At the same time, though the film does firmly emphasize the idea of David being crushed beneath the will of his father, it doesn't present the situation as being quite that cut and dried. The collapse of David's mental health is depicted as being somewhat inevitable, a genetic inheritance from his mother that would have been sparked at the first major conflict in his marriage, which turns out to be Katie's discovery that she's pregnant and David insisting that she have an abortion. The marriage slowly collapses after that, which coincides with his mental collapse, leading to increasing incidents of physical abuse and culminating in Katie's disappearance with David suspected of having killed her. The way that the film draws the relationship between David and Katie, and the way that Gosling and Dunst play their characters, with the former turning more and more inward and more and more remote while the latter comes increasingly to exist in a state of shell shock, unable to go on as she and David have been and yet unable to leave; is fascinating and an entire movie could have been made exploring their troubled relationship and its very troubling end, but All Good Things ultimately has much more on its mind.
Whether Durst actually killed his wife (who is real life was named Kathleen McCormack) is unknown; it's not one of the crimes he's ever been arrested for. At the time this film was made, the only crimes he'd been charged with had to do with his involvement in the death of Morris Black (Malvern Bump here, played by Philip Baker Hall), whom he claimed to have killed in self-defense and then dismembered. That story, too, is interesting enough to encompass its own movie and here involves David half-assedly disguising himself as a woman in order to live incognito in Texas and then talking Malvern into assassinating his friend Deborah Lehrman (in real life Susan Berman, whose murder Durst would be charged with after The Jinx was released) because she knew too much about Katie's disappearance.
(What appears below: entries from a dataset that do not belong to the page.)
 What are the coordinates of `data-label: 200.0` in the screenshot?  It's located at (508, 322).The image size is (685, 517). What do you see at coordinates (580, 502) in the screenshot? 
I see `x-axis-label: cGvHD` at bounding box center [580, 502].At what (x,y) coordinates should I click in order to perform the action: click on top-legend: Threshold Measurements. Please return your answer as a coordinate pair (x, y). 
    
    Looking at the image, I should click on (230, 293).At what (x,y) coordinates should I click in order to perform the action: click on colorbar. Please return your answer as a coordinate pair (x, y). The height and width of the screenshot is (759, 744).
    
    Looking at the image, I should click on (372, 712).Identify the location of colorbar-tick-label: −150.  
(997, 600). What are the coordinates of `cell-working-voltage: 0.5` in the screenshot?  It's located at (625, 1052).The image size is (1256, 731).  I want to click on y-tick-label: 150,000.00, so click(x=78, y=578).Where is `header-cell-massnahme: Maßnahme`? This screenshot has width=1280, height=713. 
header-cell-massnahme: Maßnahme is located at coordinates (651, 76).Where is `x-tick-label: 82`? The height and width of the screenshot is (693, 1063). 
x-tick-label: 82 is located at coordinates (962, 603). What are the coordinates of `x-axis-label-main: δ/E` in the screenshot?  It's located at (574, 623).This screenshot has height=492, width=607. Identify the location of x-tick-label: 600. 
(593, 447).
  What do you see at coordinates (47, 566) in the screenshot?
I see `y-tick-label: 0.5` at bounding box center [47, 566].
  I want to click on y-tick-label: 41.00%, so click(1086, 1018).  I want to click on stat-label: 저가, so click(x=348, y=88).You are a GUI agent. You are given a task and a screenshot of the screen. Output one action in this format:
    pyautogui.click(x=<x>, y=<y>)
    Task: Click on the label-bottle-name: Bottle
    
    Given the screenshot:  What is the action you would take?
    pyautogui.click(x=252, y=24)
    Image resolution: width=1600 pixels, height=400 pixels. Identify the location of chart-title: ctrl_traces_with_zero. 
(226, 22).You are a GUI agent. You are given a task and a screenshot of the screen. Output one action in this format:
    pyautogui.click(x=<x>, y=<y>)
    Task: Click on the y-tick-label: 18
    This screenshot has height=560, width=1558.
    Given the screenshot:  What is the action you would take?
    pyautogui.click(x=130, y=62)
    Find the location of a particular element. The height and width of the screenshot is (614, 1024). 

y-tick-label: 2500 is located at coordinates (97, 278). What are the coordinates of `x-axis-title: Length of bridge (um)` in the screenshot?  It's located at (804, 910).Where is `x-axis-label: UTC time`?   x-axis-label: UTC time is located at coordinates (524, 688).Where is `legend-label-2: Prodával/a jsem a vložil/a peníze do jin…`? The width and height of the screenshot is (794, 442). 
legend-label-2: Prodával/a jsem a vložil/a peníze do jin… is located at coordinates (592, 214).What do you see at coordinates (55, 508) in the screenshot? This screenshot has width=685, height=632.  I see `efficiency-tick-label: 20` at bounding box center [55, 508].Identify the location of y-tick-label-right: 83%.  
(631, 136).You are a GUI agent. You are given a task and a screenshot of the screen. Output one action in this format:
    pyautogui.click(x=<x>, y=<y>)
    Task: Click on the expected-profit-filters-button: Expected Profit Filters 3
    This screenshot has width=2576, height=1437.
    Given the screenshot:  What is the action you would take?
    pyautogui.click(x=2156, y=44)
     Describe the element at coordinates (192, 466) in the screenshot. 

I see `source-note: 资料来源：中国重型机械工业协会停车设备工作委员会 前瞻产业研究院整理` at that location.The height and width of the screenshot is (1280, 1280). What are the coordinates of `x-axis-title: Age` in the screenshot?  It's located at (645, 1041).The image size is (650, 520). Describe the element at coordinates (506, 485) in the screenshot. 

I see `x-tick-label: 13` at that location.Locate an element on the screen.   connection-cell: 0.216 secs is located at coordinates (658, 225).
Though not a long movie, All Good Things covers a lot of ground and a lot of incident, and perhaps tries to do just a little too much to be truly successful as a film. There are things about it that work and work very well, among them the performances and the increasingly creepy motif of a flowing river in the dead of night, and I would recommend it on that basis, but the story is just a bit more than the film can comfortably handle. That said, I patiently await the day that someone makes a movie about Durst watching this movie, agreeing to talk to Jarecki and ending up implicating himself enough to get arrested and charged with murder. Now there's a movie.